In accordance with Articles 2 and 3 of the European Convention on Human Rights, the UK will refuse extradition for an offence punishable by the death penalty, except where “the Requesting State provides an assurance that the death penalty will not be imposed or, if imposed, will not be carried out.”
The Treaty has been criticised for being unequivocally favourable to the US. This stems from the requirement of the two legal systems to establish a prima facie case before the extradition takes place.

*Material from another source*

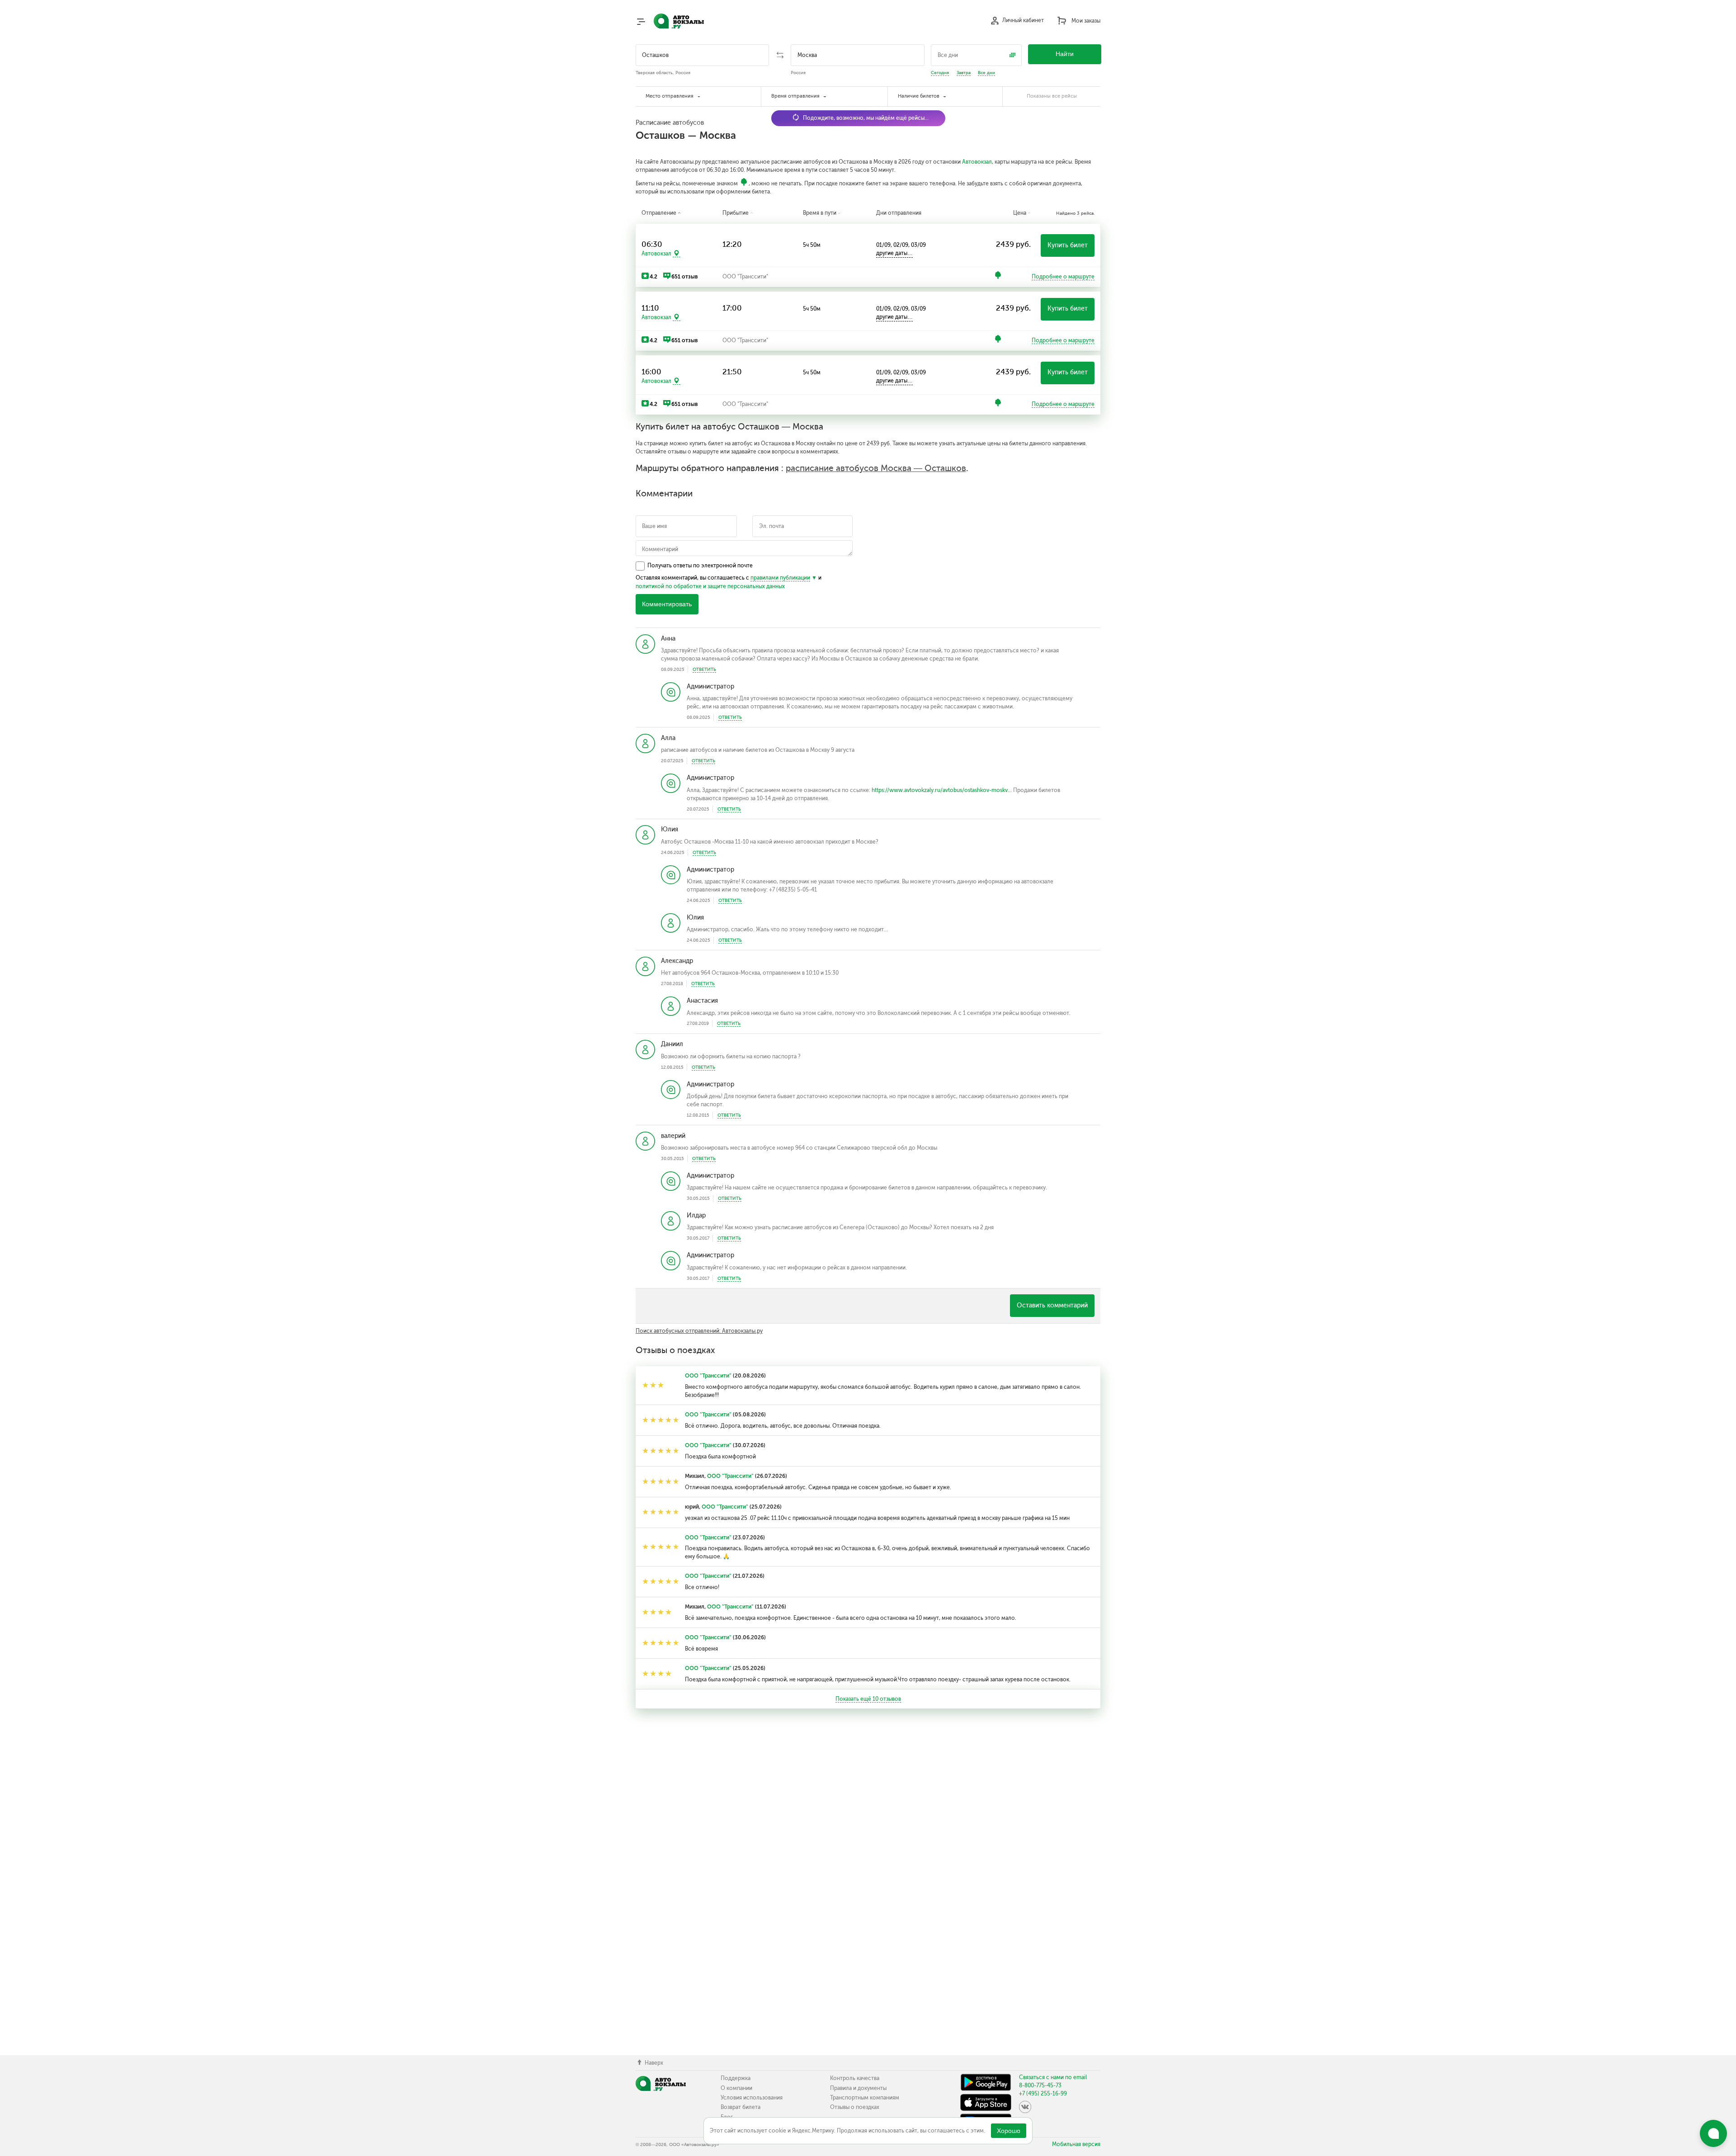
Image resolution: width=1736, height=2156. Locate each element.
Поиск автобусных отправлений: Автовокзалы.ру (699, 1331)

The UK, in order to warrant an extradition from the US, must provide to the US “such information as would provide a reasonable basis to believe that the person sought committed the offense for which extradition is requested.” Probable cause must rightfully be established. Such legal obligations pertaining to the process of extradition from the US to the UK is however not equated by the US.
The Treaty allows for UK to US extradition of UK and other citizens for an offence committed against US law, despite the alleged offender having committed such crime in the UK, where he works and resides. This situation has been exemplified in the Enron Three Case, where three businessmen were extradited from the UK to the US under the 2003 Treaty. Again, this threshold does not apply when extraditing a citizen from the US to the UK.

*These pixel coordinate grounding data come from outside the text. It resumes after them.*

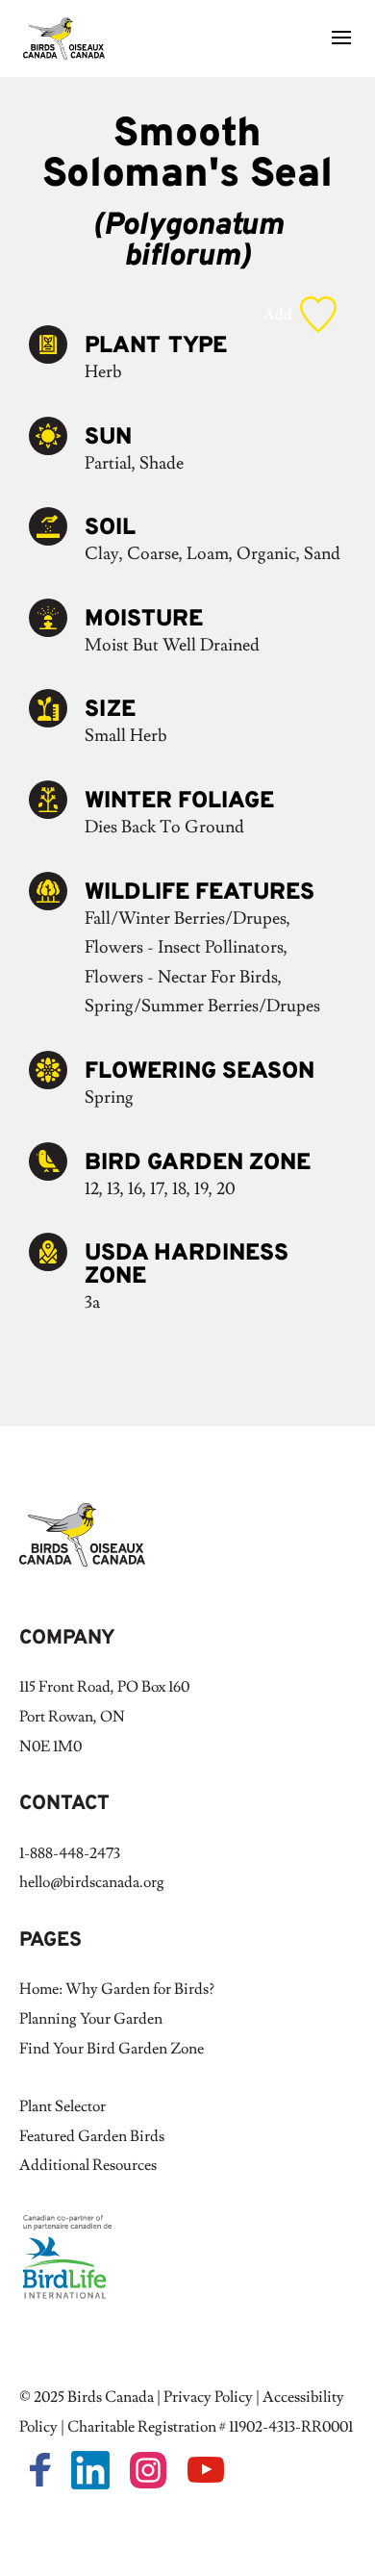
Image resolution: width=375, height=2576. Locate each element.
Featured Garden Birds (91, 2136)
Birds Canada (110, 2397)
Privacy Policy (208, 2397)
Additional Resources (88, 2165)
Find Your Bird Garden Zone (111, 2048)
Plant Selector (62, 2106)
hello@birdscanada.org (91, 1882)
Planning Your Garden (90, 2018)
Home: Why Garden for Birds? (116, 1989)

The UK, in accepting the terms of the Treaty, has put the needs of its citizens first. The issue subsists, however, for the accused. Article 2 of Protocol 4 of the Human Rights Act 1998 provides for a right to freely move within a country once lawfully there. Certainly, this is a qualified privilege, but how can the Protocol be set aside without probable cause? The answer may lie in the simple fact that the UK has signed, but never ratified Protocol 4.
According to the former Court of Appeal Judge Sir Scott Baker, in his “Independent review of the United Kingdom’s extradition arrangements”, the treaty “does not operate in an unbalanced manner.” This may be true, when looking at the Brits’ interests exclusively, but what remains of the accused once he is extradited?
The US holds the record for the world’s highest incarceration rate. Effectively 95% of criminal cases in the US lead to a conviction. Under this data, an alleged criminal, once extradited to the US, is virtually guaranteed a criminal conviction.
Certainly, many explanations can be given as to why the US holds such a high conviction rate, with 95% of criminal defendants being guilty, being an unlikely one. Instead, more can be said about the US’ Mandatory sentencing laws, leaving no discretion to the judge for leveraging a sentence, looking at the particular circumstances of each case.
In turn, this will push defendants to accept a bargaining plea in order to avoid a longer sentence and trial. This will largely depend on the charges brought by the Prosecutor, who has a very wide discretion on the charges he is allowed to bring. One of the common techniques of plea-bargaining is dropping more serious charges in exchange for the defendant accepting guilt for a lesser charge.
The prerequisite for extradition in the 2003 Treaty, taken in conjunction with the likelihood of an accused being convicted once extradited to the US, should push the UK to change the requirement for extradition from the UK to the US to create a threshold equal to that from the US to the UK. This will require a re-negotiation of the 2003 Treaty.